* _Exercise details_: Nothing but the lines from the one containing "Task: Click the Google Calendar icon" through the last line of the records belongs in the answer, copied exactly and with the pictures left out.

* _Data supplied_:
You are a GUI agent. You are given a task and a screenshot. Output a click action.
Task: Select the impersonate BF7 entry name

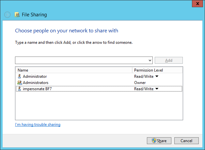pos(37,89)
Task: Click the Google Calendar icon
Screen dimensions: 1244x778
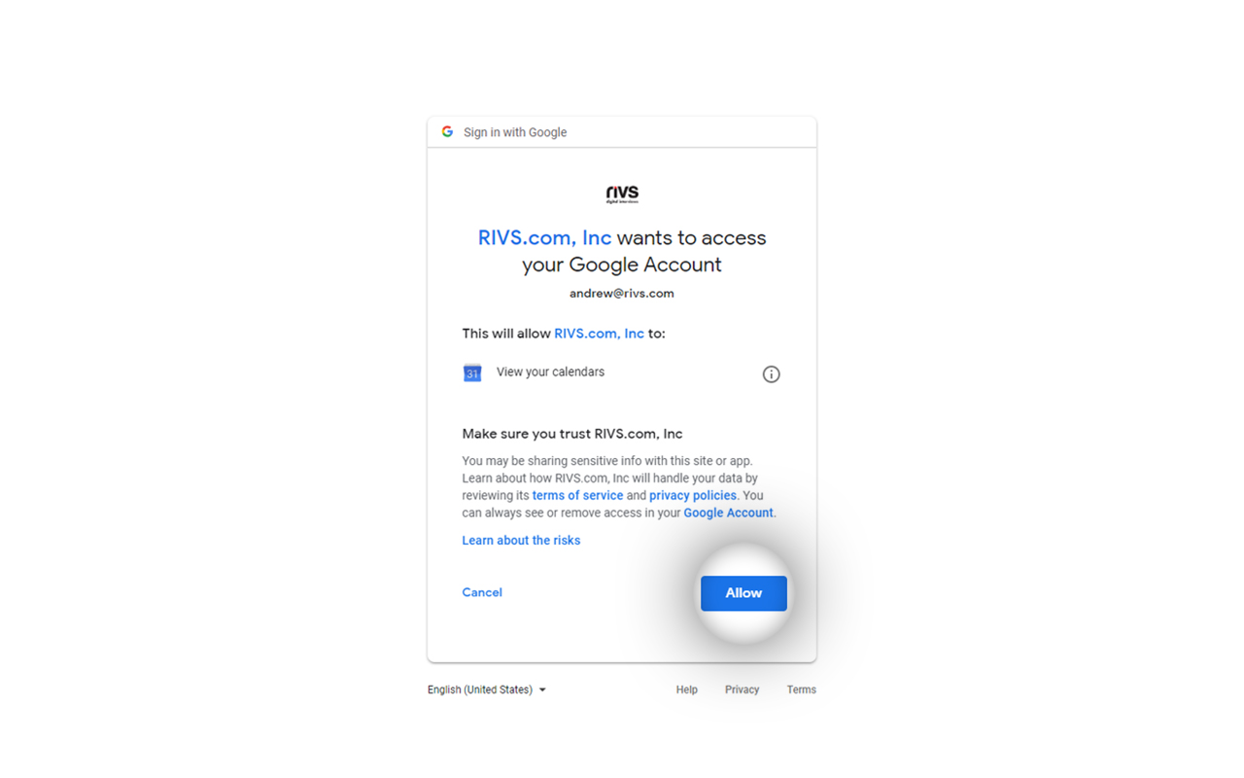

* _Answer to this problem_:
Task: Click the Google Calendar icon
Screen dimensions: 1244x778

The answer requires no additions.